If in doubt, use the method via docker as described above.

  • Install the requirements from requirements.txt with any package manager you like, e.g. pip3 install -r requirements.txt
  • Run demo.py with the desired parameters
    • python3 demo.py --p 0.07 --m 404
      creates 404 equations with a contamination rate of 0.07. It calls all regressions methods and prints the results.
    • python3 demo.py --all
      starts the full-scale experiment and plots the result. Note that this takes SEVERAL DAYS to finish.

Simulation of CILWE on Dilithium

The simulation_umts24 file provides the code to generate the Dilithium signatures, simulate a Machine learning Classifier as described by UMTS24 and run the attack with robust regressions. Note that this code needs to generate signatures and save them to disk, before the attack can take place.

Sample calls work like this:

  • install the requirements with python3 -m pip install -r requirements.txt
  • for generation:
    python3 simulation_umts24.py --experiment generate --filterthresh 9 --threshold 900000 --verbose
  • for soving:
    python3 simulation_umts24.py --experiment solve --filterthresh 9 --threshold 900000 --verbose --stepsize 50000

Attack on masked Dilithium

The jupyter notebook attack.ipynb and additional scripts in attack/* contain the code to execute the attack against the first-order masked Dilithium implementation [CGTZ23] for NIST security levels 2, 3 and 5 as described in the AsiaCrypt paper. Install dependencies from requirements_attack.txt to run the attack notebook. Within the notebook the attack data (power traces, classifier, signature data) as used in the paper may be downloaded to reproduce the paper's results. Further descriptions are found within the notebook and the helper scripts inside attack.
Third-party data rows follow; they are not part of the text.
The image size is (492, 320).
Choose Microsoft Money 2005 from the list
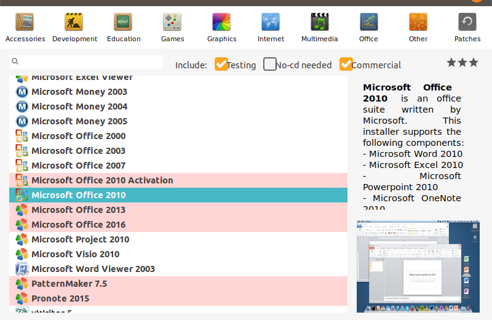coord(79,121)
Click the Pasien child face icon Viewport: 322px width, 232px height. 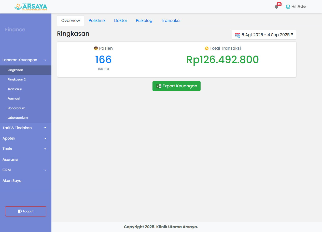click(x=96, y=48)
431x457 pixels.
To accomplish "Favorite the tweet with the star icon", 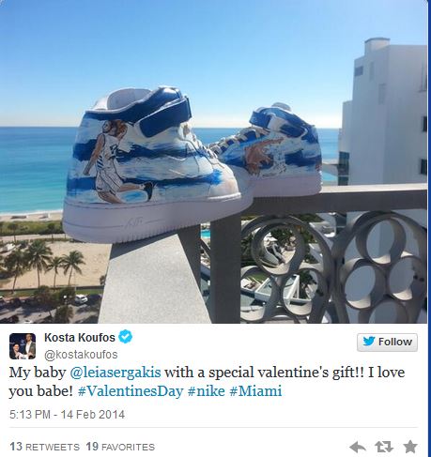I will [410, 447].
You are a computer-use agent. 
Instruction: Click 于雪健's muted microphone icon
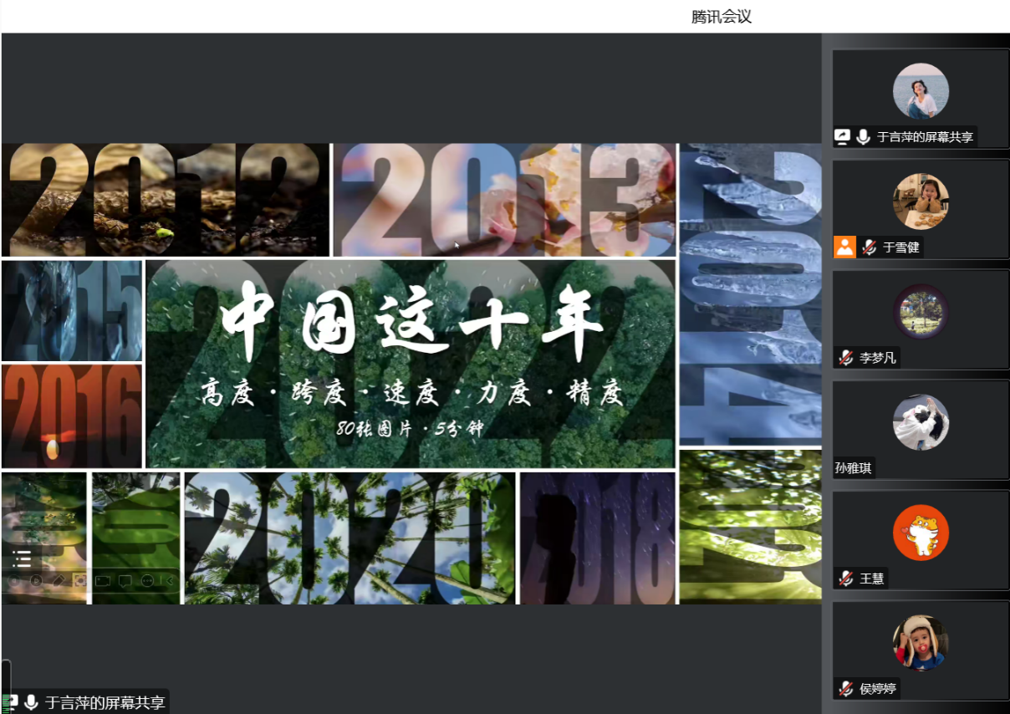click(x=869, y=247)
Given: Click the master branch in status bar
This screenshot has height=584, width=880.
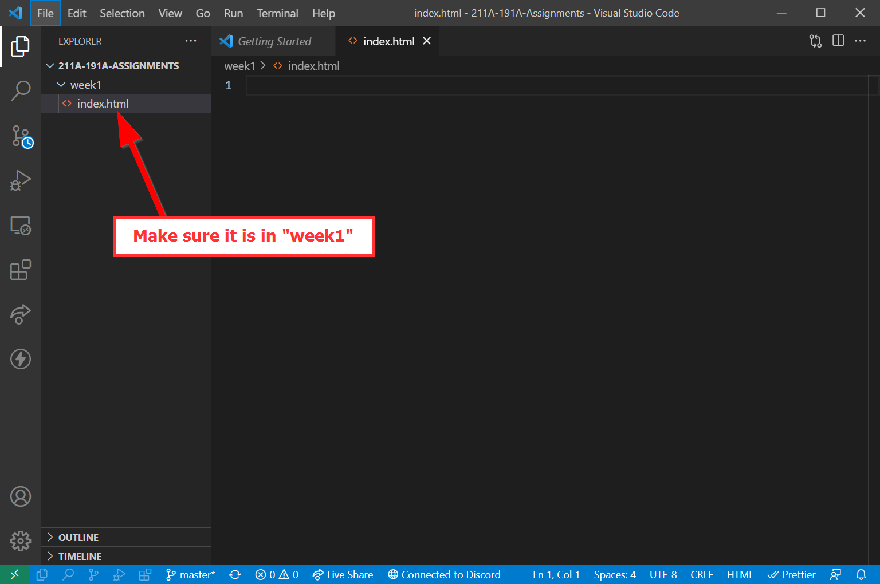Looking at the screenshot, I should coord(190,575).
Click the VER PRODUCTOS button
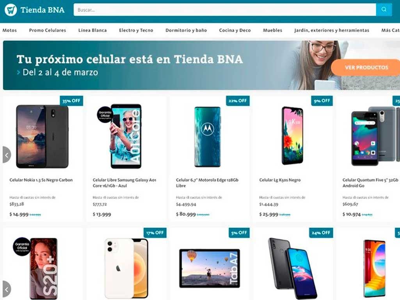The image size is (400, 300). (x=366, y=68)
The target device's firmware, wrapping the attacked impconvBA64_rec() function can be found in attack/firmware/firmware.c.

The C and C++ code of the data generator is found in attack/data_generator. To compile the dependencies libnpy and masked Dilithium implementation need to be installed into attack/data_generator/extern, this can be done from within the notebook. Build using cmake for specified security level (DILITHIUM_MODE) by executing export DILITHIUM_MODE=<2,3,5> && ./attack/data_generator/build.sh. The output data (format) is described within the notebook (Section 2.1).

Implementation of Regression Algorithms

We provide our own implementation of the Huber and Cauchy Regression algorithms, which allow for a more fine-grained control than Scikit-Learn or statspy. If you want to use this, please import "irls" from "simulation_umts24/simulation_umts24". The syntax of the method works as follows:

Inputs

  • C: Data matrix or the matrix of all sample stacked together. Needs to have more rows than columns.
  • z: A vector / list of all dependent variables, i.e. the obseverd outputs z.
  • s: true value for estimator the secret. This is used in order to implement an early stopping if the correct secret is found. Note that this can be set to an arbitrary value if unknown.
  • loss: loss function to choose, supports "cauchy" (cauchy loss function) and "huber" (huber loss function).
  • iterations: stops after those iterations if it did not converge to the correct solution
  • huberparam: if huber loss is used, this is the parameter for the loss function ("delta"). It controls where the quadratic part is transitioned to the linear part. Can contain real values from $]0,\infty[$. The smaller the value is, the less independet errors are assumed (we chose 1/8, default choice for normal distribution is 1.35).

Return Values

The function returns two values:

  • s_hat: estimated regressor (estimated key for dilithium)
  • t: how many iterations have past?